But then, it’s easy to mellow out at The Library, newly secreted onto the Public Theater mezzanine. The accessible menu’s funkier than you’d expect inside an arts complex, even for a menu created by Locanda Verde/The Dutch god Andrew Carmellini.

Most times the music is just right. So why did we start out with the one time it wasn’t? Got your attention, right? Which isn’t easy describing a noshing zone that’s almost too normal, too civilized, for a neighborhood full of overreaching eardrum-breakers.

The Library, part of the Public Theater’s $40 million “revitalization,” is meant as a canteen for showgoers. But don’t let that stop you even if the last live theater you saw was the original “Cats.”

Don’t be put off either by the Public’s lobby, crawling with functionaries who repeatedly ask where you’re going.

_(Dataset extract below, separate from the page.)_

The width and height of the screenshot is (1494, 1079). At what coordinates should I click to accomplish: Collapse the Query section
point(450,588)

A back stairway leads to a flatteringly lit, David Rockwell-designed sanctuary of dark wood, pleated banquettes and shelves lined with works of Shakespeare, Voltaire, et al., like a “Great Books” collection sold on late-night TV.

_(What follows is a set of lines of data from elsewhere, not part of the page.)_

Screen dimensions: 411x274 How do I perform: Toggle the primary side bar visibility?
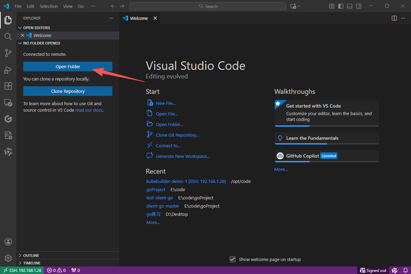pyautogui.click(x=341, y=6)
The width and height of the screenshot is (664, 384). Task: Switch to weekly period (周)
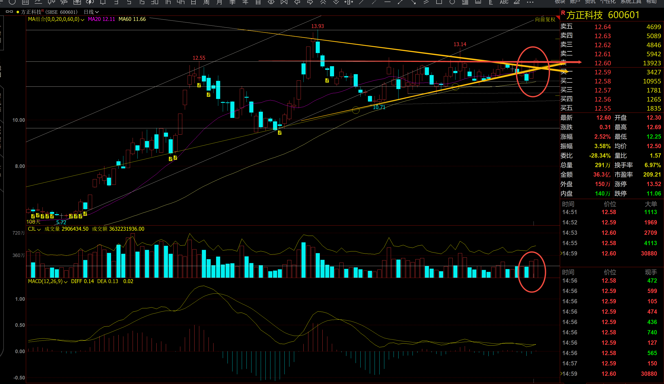(x=206, y=2)
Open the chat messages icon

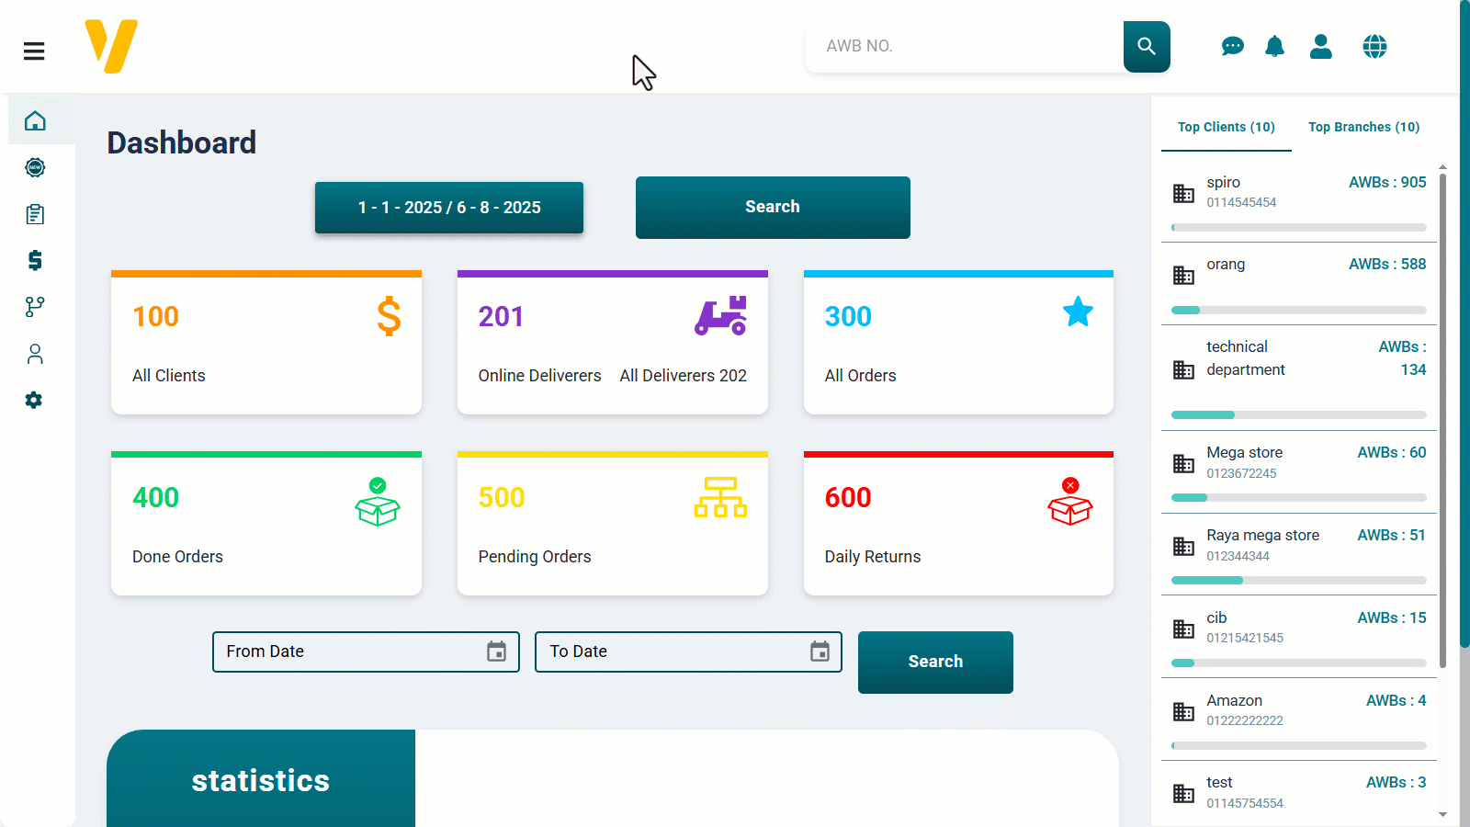click(x=1232, y=47)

The mood is textured, with industrial motifs including pillars and girders like the underside of the el tracks. A three-sided bar is as cozy as they come, and a central communal table as current as any within 20 blocks.

The Library is the classy spawn of Joe’s Pub, the Public’s popular music venue. The menu, fussily divided into Acts I, II and III, is similar but larger. You can eat for peanuts from the first two (everything’s under $20), but the slightly pricier mains are usually worth it.

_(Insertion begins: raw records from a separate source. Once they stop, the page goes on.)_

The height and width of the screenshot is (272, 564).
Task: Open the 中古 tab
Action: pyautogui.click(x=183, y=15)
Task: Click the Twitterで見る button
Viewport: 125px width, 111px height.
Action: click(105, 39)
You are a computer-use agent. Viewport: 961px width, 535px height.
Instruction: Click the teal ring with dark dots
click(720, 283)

Six weeks ago, my friend and I agreed, “This isn’t Carmellini’s food.” He’s busy with Lafayette, the French brasserie he’s soon opening nearby. The Library’s chef of record is Michael Oliver. On my first visit, salty Parmiggiano-Reggiano “pizza” popcorn singed tongues like ant-killer. Beet salad tasted as full of sugar as dessert cobbler.

But things got better each time I returned. And while the short wine list is just barely there, the cocktails are grand. They know how to make old-fashioned classics like, well, an Old Fashioned, as well as inventions like the Oriental, a potent brew of Overholt rye, Combier orange, Dolin sweet vermouth and lime.

There’s a splendid burger, juicy and loaded with mouth feel thanks to a 50-50 chuck and brisket blend. But most of the lineup offers unexpected twists on comfort dishes, even if they’re Carmellini Lite.

There’s no chicken breast or grilled salmon, those old warhorses. I flipped over seafood gumbo with Andouille sausage — a $17 meal in itself, each element distinct in a heady broth. Sadly, it was yanked after Sandy made green crab disappear; come back soon!

At least some nights, pasta, freshly prepared and al dente, could pass muster at Locanda Verde. In a typical menu quirk, Carmellini pairs sausage and broccoli rabe with rigatoni instead of the usual orecchiette in one of his patented, vivid red tomato sauces.

There’s sting in the salsa suffusing tender ruby-red shrimp in floppy corn tacos. But it’s baffling to find pulled pork rolls without the peppery piquancy they need. It’s a shame because the meat’s supple and vinegary. It wants a sauce, a rub — if not spicy, how about at least sweet?

The happiest surprise was Catskills trout — a generous fillet with a Dover sole texture, crisp-skinned and boneless, atop fresh lentils and butternut squash.

Basic, fun desserts like chocolate-vanilla soft serve send you out smiling. Just be careful, after those cocktails, to watch yourself on the stairs.